◆ Dataset rows
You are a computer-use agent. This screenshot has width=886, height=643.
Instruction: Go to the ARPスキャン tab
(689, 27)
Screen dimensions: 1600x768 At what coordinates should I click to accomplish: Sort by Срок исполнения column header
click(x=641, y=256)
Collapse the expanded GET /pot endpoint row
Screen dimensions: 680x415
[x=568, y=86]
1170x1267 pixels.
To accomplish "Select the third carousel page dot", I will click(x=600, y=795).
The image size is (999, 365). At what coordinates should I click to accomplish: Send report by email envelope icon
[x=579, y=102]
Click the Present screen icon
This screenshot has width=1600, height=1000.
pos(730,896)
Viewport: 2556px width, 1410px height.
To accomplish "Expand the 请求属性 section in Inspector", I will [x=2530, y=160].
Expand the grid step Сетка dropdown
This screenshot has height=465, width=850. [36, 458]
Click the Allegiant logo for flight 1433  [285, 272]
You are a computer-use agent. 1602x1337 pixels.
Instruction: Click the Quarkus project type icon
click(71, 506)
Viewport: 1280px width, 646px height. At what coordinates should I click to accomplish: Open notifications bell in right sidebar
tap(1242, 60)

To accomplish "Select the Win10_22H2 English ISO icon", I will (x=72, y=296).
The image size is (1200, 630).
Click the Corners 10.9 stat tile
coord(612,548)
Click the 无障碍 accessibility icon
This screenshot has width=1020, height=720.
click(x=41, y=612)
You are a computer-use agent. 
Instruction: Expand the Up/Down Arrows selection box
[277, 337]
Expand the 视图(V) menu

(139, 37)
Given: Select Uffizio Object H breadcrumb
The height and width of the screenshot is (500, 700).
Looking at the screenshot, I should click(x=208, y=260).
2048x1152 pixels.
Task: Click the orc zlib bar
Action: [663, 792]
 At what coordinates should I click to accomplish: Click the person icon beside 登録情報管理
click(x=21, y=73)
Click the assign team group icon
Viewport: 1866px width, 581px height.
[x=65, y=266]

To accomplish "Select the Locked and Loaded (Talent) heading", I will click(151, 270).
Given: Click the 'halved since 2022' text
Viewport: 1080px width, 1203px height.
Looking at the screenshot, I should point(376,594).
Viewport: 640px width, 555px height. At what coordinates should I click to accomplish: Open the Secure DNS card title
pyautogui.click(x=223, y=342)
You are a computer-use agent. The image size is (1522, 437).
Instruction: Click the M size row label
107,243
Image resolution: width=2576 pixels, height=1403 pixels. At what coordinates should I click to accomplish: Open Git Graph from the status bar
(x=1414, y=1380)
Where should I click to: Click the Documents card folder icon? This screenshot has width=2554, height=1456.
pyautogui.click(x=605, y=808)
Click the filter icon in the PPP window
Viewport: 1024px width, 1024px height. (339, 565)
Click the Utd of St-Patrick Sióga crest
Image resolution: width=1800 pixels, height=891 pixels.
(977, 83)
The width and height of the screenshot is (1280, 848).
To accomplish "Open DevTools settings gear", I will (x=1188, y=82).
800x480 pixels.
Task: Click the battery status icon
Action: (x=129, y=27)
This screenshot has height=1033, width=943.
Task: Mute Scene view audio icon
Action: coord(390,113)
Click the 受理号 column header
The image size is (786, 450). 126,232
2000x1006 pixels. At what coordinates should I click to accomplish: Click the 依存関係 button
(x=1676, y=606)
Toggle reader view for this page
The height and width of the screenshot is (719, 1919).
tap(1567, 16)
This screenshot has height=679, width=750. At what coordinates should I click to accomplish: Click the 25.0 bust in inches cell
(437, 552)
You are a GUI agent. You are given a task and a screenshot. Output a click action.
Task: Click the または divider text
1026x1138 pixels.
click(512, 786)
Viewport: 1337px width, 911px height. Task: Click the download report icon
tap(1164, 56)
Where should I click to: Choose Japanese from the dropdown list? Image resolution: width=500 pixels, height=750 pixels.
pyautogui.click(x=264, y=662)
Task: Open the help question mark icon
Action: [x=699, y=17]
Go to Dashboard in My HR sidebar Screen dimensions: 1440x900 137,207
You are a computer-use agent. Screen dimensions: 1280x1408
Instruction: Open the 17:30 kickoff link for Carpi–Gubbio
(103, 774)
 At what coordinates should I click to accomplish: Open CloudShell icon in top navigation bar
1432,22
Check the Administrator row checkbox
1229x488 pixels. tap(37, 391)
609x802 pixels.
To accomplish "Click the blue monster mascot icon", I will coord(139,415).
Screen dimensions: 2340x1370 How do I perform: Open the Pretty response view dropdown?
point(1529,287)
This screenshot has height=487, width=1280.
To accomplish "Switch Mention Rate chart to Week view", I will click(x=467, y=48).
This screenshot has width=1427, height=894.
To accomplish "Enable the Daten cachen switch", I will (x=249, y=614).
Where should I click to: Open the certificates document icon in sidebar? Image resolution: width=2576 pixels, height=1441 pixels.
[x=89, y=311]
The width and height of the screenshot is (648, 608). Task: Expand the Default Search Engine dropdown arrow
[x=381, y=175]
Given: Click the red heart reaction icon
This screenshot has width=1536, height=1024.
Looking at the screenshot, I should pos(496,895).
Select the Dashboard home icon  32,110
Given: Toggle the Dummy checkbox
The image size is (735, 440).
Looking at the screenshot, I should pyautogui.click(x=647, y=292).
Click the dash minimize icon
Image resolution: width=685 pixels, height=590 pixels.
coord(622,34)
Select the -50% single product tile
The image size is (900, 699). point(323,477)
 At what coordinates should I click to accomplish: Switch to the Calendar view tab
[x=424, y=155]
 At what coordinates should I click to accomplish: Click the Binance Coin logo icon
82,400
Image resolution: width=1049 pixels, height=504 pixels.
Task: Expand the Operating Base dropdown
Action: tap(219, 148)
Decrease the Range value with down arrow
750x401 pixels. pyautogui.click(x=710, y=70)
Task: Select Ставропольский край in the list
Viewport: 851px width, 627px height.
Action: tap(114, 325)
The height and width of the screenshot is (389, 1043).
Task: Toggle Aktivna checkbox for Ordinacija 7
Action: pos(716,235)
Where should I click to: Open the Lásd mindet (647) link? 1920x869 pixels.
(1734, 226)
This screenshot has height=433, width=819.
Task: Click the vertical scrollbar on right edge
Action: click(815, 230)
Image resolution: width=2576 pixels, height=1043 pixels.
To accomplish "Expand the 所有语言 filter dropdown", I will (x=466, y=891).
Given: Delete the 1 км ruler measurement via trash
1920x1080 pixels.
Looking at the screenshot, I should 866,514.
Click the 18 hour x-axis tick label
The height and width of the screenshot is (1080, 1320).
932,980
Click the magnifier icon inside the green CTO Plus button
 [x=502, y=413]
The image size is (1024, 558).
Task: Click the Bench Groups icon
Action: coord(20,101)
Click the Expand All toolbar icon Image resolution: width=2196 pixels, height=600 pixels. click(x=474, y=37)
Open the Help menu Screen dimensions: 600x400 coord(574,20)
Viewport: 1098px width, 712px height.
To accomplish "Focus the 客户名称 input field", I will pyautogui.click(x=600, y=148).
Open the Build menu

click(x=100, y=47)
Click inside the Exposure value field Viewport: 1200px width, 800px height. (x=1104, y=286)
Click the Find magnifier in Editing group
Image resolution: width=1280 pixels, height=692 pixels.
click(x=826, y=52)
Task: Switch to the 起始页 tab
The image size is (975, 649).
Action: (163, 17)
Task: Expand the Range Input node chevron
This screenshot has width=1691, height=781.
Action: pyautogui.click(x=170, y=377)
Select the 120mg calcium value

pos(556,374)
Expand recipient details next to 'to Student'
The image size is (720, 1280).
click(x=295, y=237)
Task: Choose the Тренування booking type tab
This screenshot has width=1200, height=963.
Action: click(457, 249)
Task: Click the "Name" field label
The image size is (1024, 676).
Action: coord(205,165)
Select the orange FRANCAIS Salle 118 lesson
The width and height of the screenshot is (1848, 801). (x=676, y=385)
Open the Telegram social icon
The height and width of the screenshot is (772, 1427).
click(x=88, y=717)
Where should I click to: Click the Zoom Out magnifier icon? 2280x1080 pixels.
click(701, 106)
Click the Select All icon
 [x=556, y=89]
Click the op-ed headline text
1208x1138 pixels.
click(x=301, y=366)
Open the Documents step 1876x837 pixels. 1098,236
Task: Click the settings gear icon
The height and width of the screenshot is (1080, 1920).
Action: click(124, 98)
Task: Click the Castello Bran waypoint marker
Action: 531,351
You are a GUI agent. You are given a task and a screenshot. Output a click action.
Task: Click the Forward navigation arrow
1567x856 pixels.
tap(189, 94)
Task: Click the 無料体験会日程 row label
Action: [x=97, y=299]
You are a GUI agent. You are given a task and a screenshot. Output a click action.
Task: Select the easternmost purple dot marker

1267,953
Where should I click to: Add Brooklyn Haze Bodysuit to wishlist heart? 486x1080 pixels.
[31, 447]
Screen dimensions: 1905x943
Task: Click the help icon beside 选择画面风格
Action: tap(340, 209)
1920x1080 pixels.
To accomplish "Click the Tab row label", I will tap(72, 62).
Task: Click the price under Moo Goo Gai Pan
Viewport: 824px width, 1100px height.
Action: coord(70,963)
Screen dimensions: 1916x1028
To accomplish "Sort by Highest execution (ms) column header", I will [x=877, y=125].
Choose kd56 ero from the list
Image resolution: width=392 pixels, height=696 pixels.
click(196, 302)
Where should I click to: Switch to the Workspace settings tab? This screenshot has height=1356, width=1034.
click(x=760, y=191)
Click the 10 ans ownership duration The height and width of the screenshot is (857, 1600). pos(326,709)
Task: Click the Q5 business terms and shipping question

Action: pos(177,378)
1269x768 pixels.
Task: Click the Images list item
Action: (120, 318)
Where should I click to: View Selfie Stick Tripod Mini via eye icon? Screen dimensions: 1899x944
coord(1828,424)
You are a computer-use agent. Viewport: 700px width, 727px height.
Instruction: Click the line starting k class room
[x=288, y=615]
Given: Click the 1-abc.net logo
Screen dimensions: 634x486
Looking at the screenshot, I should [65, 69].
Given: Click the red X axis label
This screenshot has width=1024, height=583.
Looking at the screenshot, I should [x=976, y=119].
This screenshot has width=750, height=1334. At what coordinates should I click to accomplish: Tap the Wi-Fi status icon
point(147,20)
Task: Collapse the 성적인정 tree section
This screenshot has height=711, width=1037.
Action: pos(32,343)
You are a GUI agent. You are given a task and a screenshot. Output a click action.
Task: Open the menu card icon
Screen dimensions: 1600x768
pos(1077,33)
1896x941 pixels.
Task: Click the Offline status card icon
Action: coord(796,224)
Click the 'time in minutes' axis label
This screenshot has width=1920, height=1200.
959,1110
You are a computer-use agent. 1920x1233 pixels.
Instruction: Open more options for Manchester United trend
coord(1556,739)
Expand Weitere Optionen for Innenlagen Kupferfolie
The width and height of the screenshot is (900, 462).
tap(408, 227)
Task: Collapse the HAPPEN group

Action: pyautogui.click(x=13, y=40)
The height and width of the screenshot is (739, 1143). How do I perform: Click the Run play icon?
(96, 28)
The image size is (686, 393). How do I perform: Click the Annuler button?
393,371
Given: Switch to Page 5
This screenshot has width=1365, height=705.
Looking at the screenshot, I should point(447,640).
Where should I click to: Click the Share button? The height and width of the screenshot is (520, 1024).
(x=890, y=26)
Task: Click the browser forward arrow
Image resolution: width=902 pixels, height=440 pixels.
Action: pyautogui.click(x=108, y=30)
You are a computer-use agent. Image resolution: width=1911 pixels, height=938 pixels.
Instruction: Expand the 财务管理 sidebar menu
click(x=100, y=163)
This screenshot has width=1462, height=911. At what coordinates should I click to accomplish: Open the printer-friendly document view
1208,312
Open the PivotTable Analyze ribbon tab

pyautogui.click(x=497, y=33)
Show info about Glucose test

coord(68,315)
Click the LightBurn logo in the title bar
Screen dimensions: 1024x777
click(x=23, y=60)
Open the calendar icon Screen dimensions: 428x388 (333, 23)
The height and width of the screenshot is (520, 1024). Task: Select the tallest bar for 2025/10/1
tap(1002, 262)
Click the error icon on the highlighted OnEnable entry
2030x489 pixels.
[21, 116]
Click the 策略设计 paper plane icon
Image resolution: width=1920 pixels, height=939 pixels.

◆ Task requirements
Reproduce the listing above verbatim, starting at the line containing "Image resolution: width=2576 pixels, height=1043" and continuing through the line containing "Action: click(457, 249)", both lines included.

◆ Solved exercise
Image resolution: width=2576 pixels, height=1043 pixels.
To accomplish "Expand the 所有语言 filter dropdown", I will (x=466, y=891).
Given: Delete the 1 км ruler measurement via trash
1920x1080 pixels.
Looking at the screenshot, I should 866,514.
Click the 18 hour x-axis tick label
The height and width of the screenshot is (1080, 1320).
932,980
Click the magnifier icon inside the green CTO Plus button
 [x=502, y=413]
The image size is (1024, 558).
Task: Click the Bench Groups icon
Action: coord(20,101)
Click the Expand All toolbar icon Image resolution: width=2196 pixels, height=600 pixels. click(x=474, y=37)
Open the Help menu Screen dimensions: 600x400 coord(574,20)
Viewport: 1098px width, 712px height.
To accomplish "Focus the 客户名称 input field", I will pyautogui.click(x=600, y=148).
Open the Build menu

click(x=100, y=47)
Click inside the Exposure value field Viewport: 1200px width, 800px height. (x=1104, y=286)
Click the Find magnifier in Editing group
Image resolution: width=1280 pixels, height=692 pixels.
click(x=826, y=52)
Task: Switch to the 起始页 tab
The image size is (975, 649).
Action: (163, 17)
Task: Expand the Range Input node chevron
This screenshot has width=1691, height=781.
Action: pyautogui.click(x=170, y=377)
Select the 120mg calcium value

pos(556,374)
Expand recipient details next to 'to Student'
The image size is (720, 1280).
click(x=295, y=237)
Task: Choose the Тренування booking type tab
This screenshot has width=1200, height=963.
Action: click(457, 249)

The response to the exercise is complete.